Афанасьеву они подсказывали зря, он принял бы любую роль, лишь бы оказаться ближе к пушкам. Не раздумывая, он сказал офицеру, что согласен на ездового, кони – это его вторая специальность, в колхозе он заведовал конюшней.

После этого, с его уходом, наша полковая артиллерия неразрывно соединилась в моем сознании с Афанасьевым.

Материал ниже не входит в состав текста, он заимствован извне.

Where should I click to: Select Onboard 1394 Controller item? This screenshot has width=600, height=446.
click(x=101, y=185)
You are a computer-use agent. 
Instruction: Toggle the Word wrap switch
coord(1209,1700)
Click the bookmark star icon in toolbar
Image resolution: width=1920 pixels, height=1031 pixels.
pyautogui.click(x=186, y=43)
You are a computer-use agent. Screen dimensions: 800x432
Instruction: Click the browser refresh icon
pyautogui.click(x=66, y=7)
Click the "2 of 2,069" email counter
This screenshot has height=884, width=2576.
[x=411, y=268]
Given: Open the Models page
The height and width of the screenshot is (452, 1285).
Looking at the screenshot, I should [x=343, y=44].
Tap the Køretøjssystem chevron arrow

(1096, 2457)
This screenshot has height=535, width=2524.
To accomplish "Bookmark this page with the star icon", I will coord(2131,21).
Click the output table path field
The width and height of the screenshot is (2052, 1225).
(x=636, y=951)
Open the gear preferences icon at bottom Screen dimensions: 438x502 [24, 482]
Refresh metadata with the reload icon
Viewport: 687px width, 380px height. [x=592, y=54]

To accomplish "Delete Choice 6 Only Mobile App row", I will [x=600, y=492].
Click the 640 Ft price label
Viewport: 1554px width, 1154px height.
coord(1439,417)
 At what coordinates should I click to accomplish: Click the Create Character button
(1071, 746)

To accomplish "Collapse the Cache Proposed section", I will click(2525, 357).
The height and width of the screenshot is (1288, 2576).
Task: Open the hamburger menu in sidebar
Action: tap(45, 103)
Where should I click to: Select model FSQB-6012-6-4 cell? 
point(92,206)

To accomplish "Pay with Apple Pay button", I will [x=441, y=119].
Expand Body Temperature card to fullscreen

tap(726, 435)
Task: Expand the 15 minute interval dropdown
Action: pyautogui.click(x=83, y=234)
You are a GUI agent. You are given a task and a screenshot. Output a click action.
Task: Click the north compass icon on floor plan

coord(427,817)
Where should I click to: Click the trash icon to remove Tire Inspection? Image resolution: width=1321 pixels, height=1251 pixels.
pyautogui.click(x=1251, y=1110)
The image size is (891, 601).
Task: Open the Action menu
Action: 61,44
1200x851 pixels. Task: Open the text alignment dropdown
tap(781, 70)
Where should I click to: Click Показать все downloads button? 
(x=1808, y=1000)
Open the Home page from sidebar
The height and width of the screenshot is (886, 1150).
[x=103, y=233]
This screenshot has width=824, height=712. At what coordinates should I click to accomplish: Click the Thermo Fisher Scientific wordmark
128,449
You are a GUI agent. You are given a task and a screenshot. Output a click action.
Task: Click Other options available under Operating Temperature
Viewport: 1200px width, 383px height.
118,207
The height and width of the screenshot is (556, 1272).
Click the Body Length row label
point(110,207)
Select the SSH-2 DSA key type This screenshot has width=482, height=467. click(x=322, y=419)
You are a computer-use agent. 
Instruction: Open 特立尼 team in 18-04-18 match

Вышло так, как предполагало Верховное командование: 5 июля на Курской дуге началось ожесточеннейшее сражение, немцы вклинились широким треугольником от Белгорода, это был последний их шанс решить исход всей войны, они играли ва-банк. Ползли полчища их «тигров», «пантер», «фердинандов». И наш Степной фронт пошел им навстречу – остановить, удержать, оттеснить обратно. Дивизии, полки, батальоны с ходу вступали в бой, и был день, когда не просто пыль и дым, – казалось, сама земля вздыблена до зенита беснованием разрывов и огня. К вечеру, постепенно слабея, замолчала наша артиллерия. Какое это непереносимое, жуткое состояние, когда позади немота и ты вдруг в своем окопчике остаешься как бы один на один со всеми врагами, как чувствуешь холодной спиной эту возникшую в твоем тылу пустоту – может понять только солдат переднего края, который сам испытывал такое же. Я не знаю, что было там, на орудийных позициях, может быть, до последнего были израсходованы снаряды, может – до последнего человека повыбило расчеты. А немецкая пехота перебегала вдали. На поле чадно горели их «тигры», немцы укрывались за ними, перебегали от одного к другому, все ближе, ближе… И вдруг позади на артиллерийских позициях ударила одинокая пушка. Через секунду-полторы в дыму, невысоко над полем, над перебегавшими немцами лопнуло и повисло крутое белое яичко шрапнельного разрыва. Пушка громыхнула еще раз, звонко лопнула вторая шрапнель, и, помню, я подумал: Афанасьев! Не знаю, кто стрелял из той одинокой пушки, он ли или не он, но она стреляла, шрапнель рвалась, тугие комки дыма лепились над полем один подле другого, и во мне каждый раз, с каждым выстрелом и разрывом, повторялось как эхо: Афанасьев! Старик Афанасьев! Действует, черт возьми, старик, пригодился!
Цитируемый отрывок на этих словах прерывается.